* TASK TO COMPLETE *
Each record below needs to be retyped exactly.

(Items from a dataset)
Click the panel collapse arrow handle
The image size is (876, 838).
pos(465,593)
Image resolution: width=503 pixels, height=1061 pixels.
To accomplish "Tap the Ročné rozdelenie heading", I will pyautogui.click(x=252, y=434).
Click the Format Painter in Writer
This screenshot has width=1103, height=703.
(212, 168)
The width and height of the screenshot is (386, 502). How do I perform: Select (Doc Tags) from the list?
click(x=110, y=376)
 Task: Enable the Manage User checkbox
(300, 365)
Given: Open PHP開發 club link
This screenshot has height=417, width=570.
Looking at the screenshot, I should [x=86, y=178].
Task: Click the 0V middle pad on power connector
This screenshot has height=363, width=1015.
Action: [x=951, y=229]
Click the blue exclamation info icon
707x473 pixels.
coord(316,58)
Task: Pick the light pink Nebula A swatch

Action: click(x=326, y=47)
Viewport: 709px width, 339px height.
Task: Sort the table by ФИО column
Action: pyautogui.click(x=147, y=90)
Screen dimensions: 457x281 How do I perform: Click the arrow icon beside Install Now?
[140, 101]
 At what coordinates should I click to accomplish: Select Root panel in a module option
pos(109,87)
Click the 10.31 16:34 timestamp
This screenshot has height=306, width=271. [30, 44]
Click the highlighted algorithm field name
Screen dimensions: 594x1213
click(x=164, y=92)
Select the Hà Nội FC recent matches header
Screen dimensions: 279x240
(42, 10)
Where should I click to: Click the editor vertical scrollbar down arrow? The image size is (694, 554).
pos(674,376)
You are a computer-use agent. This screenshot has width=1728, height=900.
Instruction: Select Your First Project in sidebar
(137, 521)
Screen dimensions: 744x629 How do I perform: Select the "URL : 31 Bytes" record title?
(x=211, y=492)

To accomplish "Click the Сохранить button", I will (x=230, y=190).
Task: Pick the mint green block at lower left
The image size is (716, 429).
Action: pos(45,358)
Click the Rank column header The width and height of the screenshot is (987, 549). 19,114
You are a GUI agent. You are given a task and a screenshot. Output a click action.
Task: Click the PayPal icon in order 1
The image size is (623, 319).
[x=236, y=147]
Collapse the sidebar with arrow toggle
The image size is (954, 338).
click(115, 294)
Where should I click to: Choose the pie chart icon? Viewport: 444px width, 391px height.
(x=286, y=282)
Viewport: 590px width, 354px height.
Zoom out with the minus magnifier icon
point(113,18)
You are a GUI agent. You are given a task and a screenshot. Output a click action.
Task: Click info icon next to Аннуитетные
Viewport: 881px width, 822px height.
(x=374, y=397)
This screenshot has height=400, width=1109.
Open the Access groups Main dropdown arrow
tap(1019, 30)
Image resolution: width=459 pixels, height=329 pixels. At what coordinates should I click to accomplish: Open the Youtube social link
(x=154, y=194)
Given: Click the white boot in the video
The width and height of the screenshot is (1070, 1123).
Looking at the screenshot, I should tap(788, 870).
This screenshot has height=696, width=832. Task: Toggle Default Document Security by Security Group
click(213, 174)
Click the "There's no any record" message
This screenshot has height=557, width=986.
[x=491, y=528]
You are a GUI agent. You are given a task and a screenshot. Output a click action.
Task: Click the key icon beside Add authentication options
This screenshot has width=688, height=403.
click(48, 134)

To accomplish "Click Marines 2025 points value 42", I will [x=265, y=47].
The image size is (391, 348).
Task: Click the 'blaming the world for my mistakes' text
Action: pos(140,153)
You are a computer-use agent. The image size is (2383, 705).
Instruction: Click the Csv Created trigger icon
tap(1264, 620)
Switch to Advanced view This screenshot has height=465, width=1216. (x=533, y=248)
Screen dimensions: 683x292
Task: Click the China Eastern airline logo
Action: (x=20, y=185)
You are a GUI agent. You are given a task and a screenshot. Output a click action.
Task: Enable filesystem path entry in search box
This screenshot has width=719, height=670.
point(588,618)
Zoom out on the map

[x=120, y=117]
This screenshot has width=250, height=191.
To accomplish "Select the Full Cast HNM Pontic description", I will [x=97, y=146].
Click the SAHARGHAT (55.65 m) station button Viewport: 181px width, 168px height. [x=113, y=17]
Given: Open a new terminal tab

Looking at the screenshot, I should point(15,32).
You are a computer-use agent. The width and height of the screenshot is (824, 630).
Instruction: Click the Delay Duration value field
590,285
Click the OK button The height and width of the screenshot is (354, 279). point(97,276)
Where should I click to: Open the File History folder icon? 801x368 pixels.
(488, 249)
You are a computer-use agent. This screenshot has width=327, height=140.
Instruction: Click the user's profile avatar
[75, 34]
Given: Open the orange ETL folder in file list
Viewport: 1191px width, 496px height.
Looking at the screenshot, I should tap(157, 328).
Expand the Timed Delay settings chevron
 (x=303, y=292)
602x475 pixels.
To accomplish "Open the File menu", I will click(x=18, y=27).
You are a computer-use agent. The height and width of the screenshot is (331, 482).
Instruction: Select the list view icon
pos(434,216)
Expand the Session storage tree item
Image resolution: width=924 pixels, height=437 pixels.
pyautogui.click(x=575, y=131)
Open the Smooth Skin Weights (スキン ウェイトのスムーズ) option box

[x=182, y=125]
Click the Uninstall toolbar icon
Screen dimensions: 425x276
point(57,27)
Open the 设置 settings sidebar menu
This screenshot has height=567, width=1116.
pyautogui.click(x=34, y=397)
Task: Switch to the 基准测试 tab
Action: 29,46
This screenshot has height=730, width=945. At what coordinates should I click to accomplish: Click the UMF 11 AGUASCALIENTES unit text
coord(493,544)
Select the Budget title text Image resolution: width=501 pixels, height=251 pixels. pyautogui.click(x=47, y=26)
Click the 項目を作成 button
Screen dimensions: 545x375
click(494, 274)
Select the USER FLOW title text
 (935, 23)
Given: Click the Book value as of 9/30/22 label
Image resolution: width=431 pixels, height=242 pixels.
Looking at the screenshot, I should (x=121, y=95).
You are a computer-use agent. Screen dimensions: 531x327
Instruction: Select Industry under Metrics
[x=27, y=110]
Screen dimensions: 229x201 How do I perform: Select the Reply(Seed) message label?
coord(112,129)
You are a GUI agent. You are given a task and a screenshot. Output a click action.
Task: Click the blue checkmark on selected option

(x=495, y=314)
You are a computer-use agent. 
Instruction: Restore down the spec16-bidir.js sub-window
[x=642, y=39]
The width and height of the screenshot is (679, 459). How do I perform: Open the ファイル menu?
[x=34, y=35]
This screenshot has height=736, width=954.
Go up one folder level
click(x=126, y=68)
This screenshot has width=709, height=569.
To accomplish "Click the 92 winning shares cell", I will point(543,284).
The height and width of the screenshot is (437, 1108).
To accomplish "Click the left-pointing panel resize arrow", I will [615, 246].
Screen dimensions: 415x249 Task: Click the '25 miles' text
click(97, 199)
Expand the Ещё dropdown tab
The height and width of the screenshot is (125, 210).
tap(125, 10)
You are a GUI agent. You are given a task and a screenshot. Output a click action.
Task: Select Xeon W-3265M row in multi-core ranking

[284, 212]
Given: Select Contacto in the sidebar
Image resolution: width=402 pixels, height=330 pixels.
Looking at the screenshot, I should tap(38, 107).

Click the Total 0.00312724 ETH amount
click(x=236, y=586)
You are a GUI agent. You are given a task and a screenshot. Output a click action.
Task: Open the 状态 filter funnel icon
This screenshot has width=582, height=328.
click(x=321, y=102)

* ANSWER TO THE PROBLEM *
Click the panel collapse arrow handle
The image size is (876, 838).
pos(465,593)
Image resolution: width=503 pixels, height=1061 pixels.
To accomplish "Tap the Ročné rozdelenie heading", I will pyautogui.click(x=252, y=434).
Click the Format Painter in Writer
This screenshot has width=1103, height=703.
(212, 168)
The width and height of the screenshot is (386, 502). How do I perform: Select (Doc Tags) from the list?
click(x=110, y=376)
 Task: Enable the Manage User checkbox
(300, 365)
Given: Open PHP開發 club link
This screenshot has height=417, width=570.
Looking at the screenshot, I should [x=86, y=178].
Task: Click the 0V middle pad on power connector
This screenshot has height=363, width=1015.
Action: [x=951, y=229]
Click the blue exclamation info icon
707x473 pixels.
coord(316,58)
Task: Pick the light pink Nebula A swatch

Action: click(x=326, y=47)
Viewport: 709px width, 339px height.
Task: Sort the table by ФИО column
Action: pyautogui.click(x=147, y=90)
Screen dimensions: 457x281 How do I perform: Click the arrow icon beside Install Now?
[140, 101]
 At what coordinates should I click to accomplish: Select Root panel in a module option
pos(109,87)
Click the 10.31 16:34 timestamp
This screenshot has height=306, width=271. [30, 44]
Click the highlighted algorithm field name
Screen dimensions: 594x1213
click(x=164, y=92)
Select the Hà Nội FC recent matches header
Screen dimensions: 279x240
(42, 10)
Where should I click to: Click the editor vertical scrollbar down arrow? The image size is (694, 554).
pos(674,376)
You are a computer-use agent. This screenshot has width=1728, height=900.
Instruction: Select Your First Project in sidebar
(137, 521)
Screen dimensions: 744x629 How do I perform: Select the "URL : 31 Bytes" record title?
(x=211, y=492)

To accomplish "Click the Сохранить button", I will (x=230, y=190).
Task: Pick the mint green block at lower left
The image size is (716, 429).
Action: pos(45,358)
Click the Rank column header The width and height of the screenshot is (987, 549). 19,114
You are a GUI agent. You are given a task and a screenshot. Output a click action.
Task: Click the PayPal icon in order 1
The image size is (623, 319).
[x=236, y=147]
Collapse the sidebar with arrow toggle
The image size is (954, 338).
click(115, 294)
Where should I click to: Choose the pie chart icon? Viewport: 444px width, 391px height.
(x=286, y=282)
Viewport: 590px width, 354px height.
Zoom out with the minus magnifier icon
point(113,18)
You are a GUI agent. You are given a task and a screenshot. Output a click action.
Task: Click info icon next to Аннуитетные
Viewport: 881px width, 822px height.
(x=374, y=397)
This screenshot has height=400, width=1109.
Open the Access groups Main dropdown arrow
tap(1019, 30)
Image resolution: width=459 pixels, height=329 pixels. At what coordinates should I click to accomplish: Open the Youtube social link
(x=154, y=194)
Given: Click the white boot in the video
The width and height of the screenshot is (1070, 1123).
Looking at the screenshot, I should tap(788, 870).
This screenshot has height=696, width=832. Task: Toggle Default Document Security by Security Group
click(213, 174)
Click the "There's no any record" message
This screenshot has height=557, width=986.
[x=491, y=528]
You are a GUI agent. You are given a task and a screenshot. Output a click action.
Task: Click the key icon beside Add authentication options
This screenshot has width=688, height=403.
click(48, 134)

To accomplish "Click Marines 2025 points value 42", I will [x=265, y=47].
The image size is (391, 348).
Task: Click the 'blaming the world for my mistakes' text
Action: pos(140,153)
You are a computer-use agent. The image size is (2383, 705).
Instruction: Click the Csv Created trigger icon
tap(1264, 620)
Switch to Advanced view This screenshot has height=465, width=1216. (x=533, y=248)
Screen dimensions: 683x292
Task: Click the China Eastern airline logo
Action: (x=20, y=185)
You are a GUI agent. You are given a task and a screenshot. Output a click action.
Task: Enable filesystem path entry in search box
This screenshot has width=719, height=670.
point(588,618)
Zoom out on the map

[x=120, y=117]
This screenshot has width=250, height=191.
To accomplish "Select the Full Cast HNM Pontic description", I will [x=97, y=146].
Click the SAHARGHAT (55.65 m) station button Viewport: 181px width, 168px height. [x=113, y=17]
Given: Open a new terminal tab

Looking at the screenshot, I should point(15,32).
You are a computer-use agent. The width and height of the screenshot is (824, 630).
Instruction: Click the Delay Duration value field
590,285
Click the OK button The height and width of the screenshot is (354, 279). point(97,276)
Where should I click to: Open the File History folder icon? 801x368 pixels.
(488, 249)
You are a computer-use agent. This screenshot has width=327, height=140.
Instruction: Click the user's profile avatar
[75, 34]
Given: Open the orange ETL folder in file list
Viewport: 1191px width, 496px height.
Looking at the screenshot, I should tap(157, 328).
Expand the Timed Delay settings chevron
 (x=303, y=292)
602x475 pixels.
To accomplish "Open the File menu", I will click(x=18, y=27).
You are a computer-use agent. The height and width of the screenshot is (331, 482).
Instruction: Select the list view icon
pos(434,216)
Expand the Session storage tree item
Image resolution: width=924 pixels, height=437 pixels.
pyautogui.click(x=575, y=131)
Open the Smooth Skin Weights (スキン ウェイトのスムーズ) option box

[x=182, y=125]
Click the Uninstall toolbar icon
Screen dimensions: 425x276
point(57,27)
Open the 设置 settings sidebar menu
This screenshot has height=567, width=1116.
pyautogui.click(x=34, y=397)
Task: Switch to the 基准测试 tab
Action: 29,46
This screenshot has height=730, width=945. At what coordinates should I click to accomplish: Click the UMF 11 AGUASCALIENTES unit text
coord(493,544)
Select the Budget title text Image resolution: width=501 pixels, height=251 pixels. pyautogui.click(x=47, y=26)
Click the 項目を作成 button
Screen dimensions: 545x375
click(494, 274)
Select the USER FLOW title text
 (935, 23)
Given: Click the Book value as of 9/30/22 label
Image resolution: width=431 pixels, height=242 pixels.
Looking at the screenshot, I should (x=121, y=95).
You are a computer-use agent. Screen dimensions: 531x327
Instruction: Select Industry under Metrics
[x=27, y=110]
Screen dimensions: 229x201 How do I perform: Select the Reply(Seed) message label?
coord(112,129)
You are a GUI agent. You are given a task and a screenshot. Output a click action.
Task: Click the blue checkmark on selected option

(x=495, y=314)
You are a computer-use agent. 
Instruction: Restore down the spec16-bidir.js sub-window
[x=642, y=39]
The width and height of the screenshot is (679, 459). How do I perform: Open the ファイル menu?
[x=34, y=35]
This screenshot has height=736, width=954.
Go up one folder level
click(x=126, y=68)
This screenshot has width=709, height=569.
To accomplish "Click the 92 winning shares cell", I will point(543,284).
The height and width of the screenshot is (437, 1108).
To accomplish "Click the left-pointing panel resize arrow", I will [615, 246].
Screen dimensions: 415x249 Task: Click the '25 miles' text
click(97, 199)
Expand the Ещё dropdown tab
The height and width of the screenshot is (125, 210).
tap(125, 10)
You are a GUI agent. You are given a task and a screenshot. Output a click action.
Task: Select Xeon W-3265M row in multi-core ranking

[284, 212]
Given: Select Contacto in the sidebar
Image resolution: width=402 pixels, height=330 pixels.
Looking at the screenshot, I should tap(38, 107).

Click the Total 0.00312724 ETH amount
click(x=236, y=586)
You are a GUI agent. You are given a task and a screenshot. Output a click action.
Task: Open the 状态 filter funnel icon
This screenshot has width=582, height=328.
click(x=321, y=102)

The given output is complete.